Victims of terror attacks remembered in Oslo Tower Block

Photo: Ann Kristin Lindaas, courtesy of Ministry of Local Government and Modernization Three Prime Ministers attended the opening: ex-PM Gro Harlem Brundtland (center), ex-PM Jens Stoltenberg, and present PM Erna Solberg.

Photo: Ann Kristin Lindaas, courtesy of Ministry of Local Government and Modernization
Three Prime Ministers attended the opening: ex-PM Gro Harlem Brundtland (center), ex-PM Jens Stoltenberg, and present PM Erna Solberg.

M. Michael Brady
Asker, Norway

On July 22, 2011, Norway suffered two sequential lone-wolf domestic terrorist attacks against the government in Oslo and against a Labor-Party Youth League (AUF) summer camp that together claimed 77 lives. It was the most lethal attack in Norway since World War II. On the fourth anniversary of the attacks, an information center on them was opened on the ground floor of the 17-floor Tower Block of the government quarter in Oslo, the site of the first attack.
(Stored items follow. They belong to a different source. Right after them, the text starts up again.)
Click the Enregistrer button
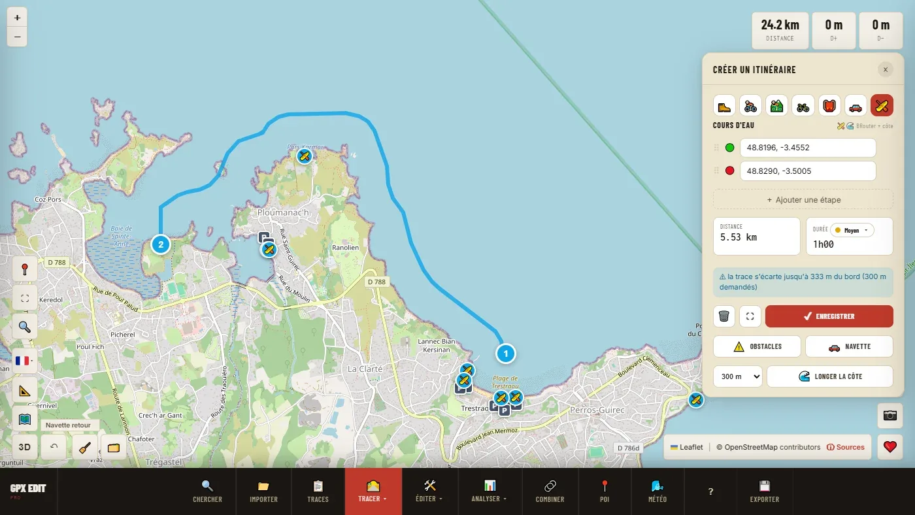Viewport: 915px width, 515px height. (829, 316)
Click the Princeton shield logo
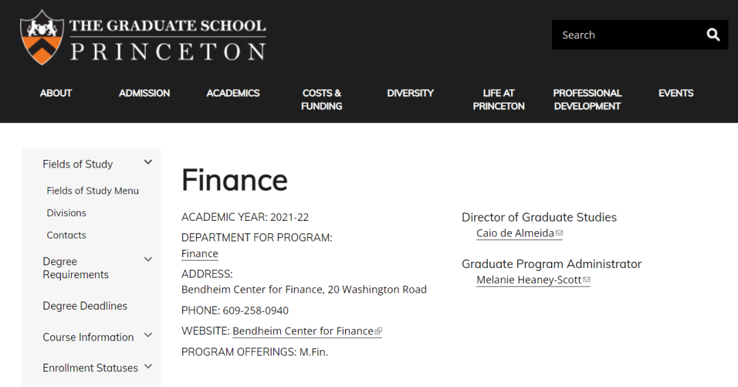738x387 pixels. 42,38
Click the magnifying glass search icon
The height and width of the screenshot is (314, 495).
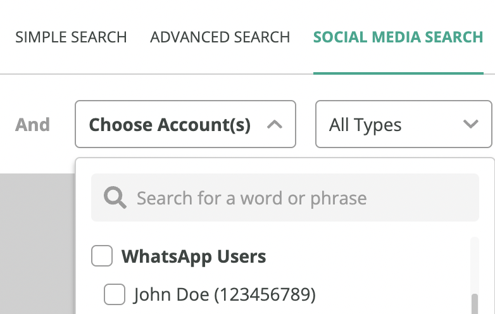[x=115, y=198]
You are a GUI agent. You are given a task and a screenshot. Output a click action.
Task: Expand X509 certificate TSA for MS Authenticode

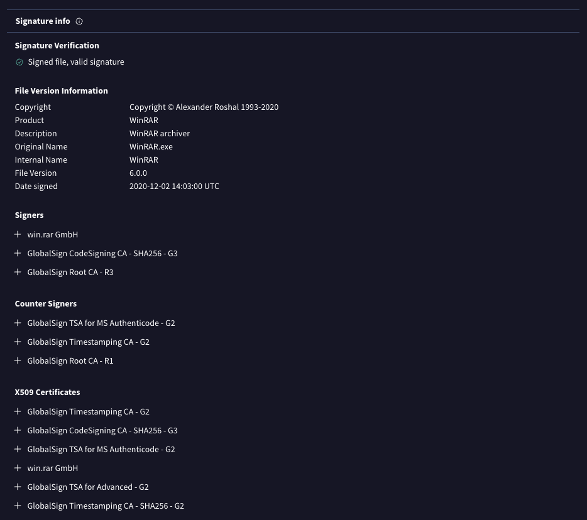pos(18,449)
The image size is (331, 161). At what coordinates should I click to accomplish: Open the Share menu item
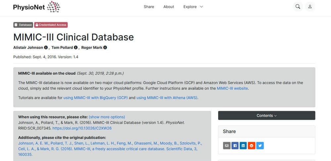pos(149,7)
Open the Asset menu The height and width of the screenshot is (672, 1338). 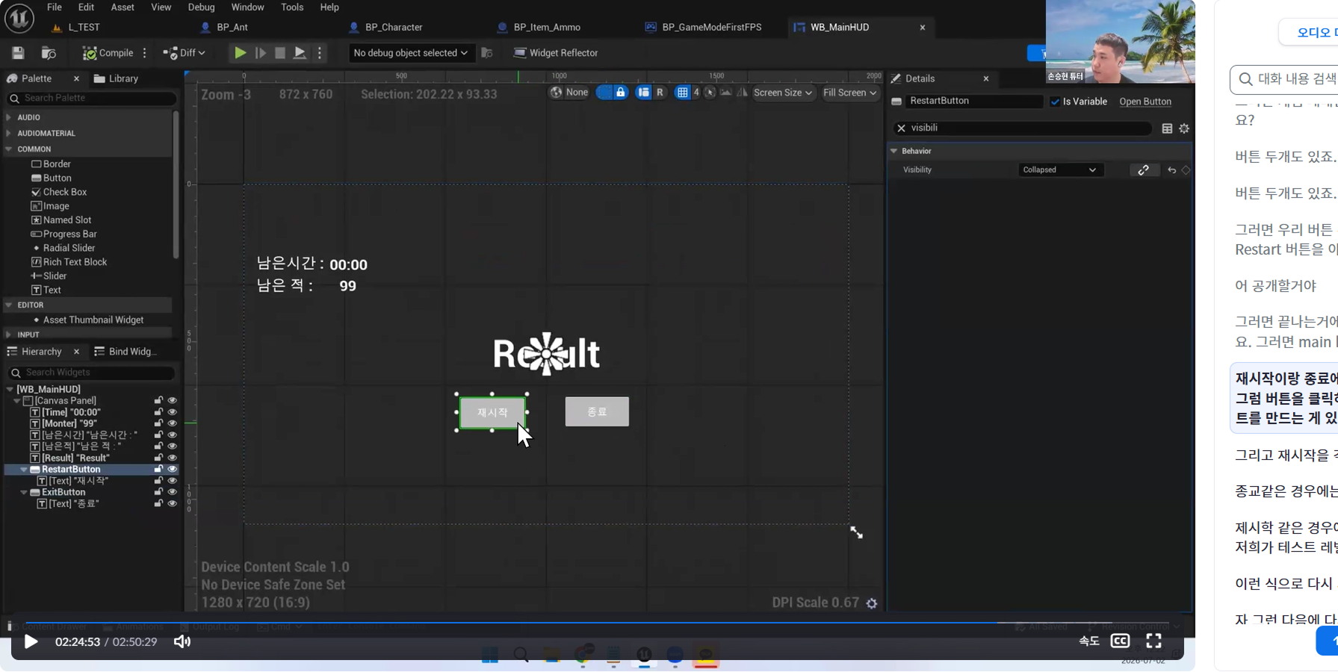click(x=123, y=7)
The interior of the center looks like that of a bombed building, which is exactly what it is. Like the 1995 Oklahoma City bombing, the attack on it used a car bomb as the weapon of terrorism. The explosion killed eight people and injured an additional 209. The second attack occurred less than two hours later, on the island of Utøya in Lake Tyrifjorden, 24 miles northwest of the city of Oslo. There the lone gunman massacred 69 young people, one-by-one, using a semiautomatic rifle and a semiautomatic pistol. The gunman, a 32-year-old Norwegian right-wing extremist, was apprehended on the island. In mid 2012, he was tried in the Oslo District Court and sentenced to 21 years in prison, which upon expiration can be extended in five-year periods, as long as the prisoner is regarded to be a threat to society.

The exhibitions of the center—photos, texts, films, and objects—clearly and touchingly detail the scenarios of the two horrific attacks. There’s a separate memorial room dedicated to the 77 people who lost their lives in them. The texts and photo captions on placards are in English as well as Norwegian.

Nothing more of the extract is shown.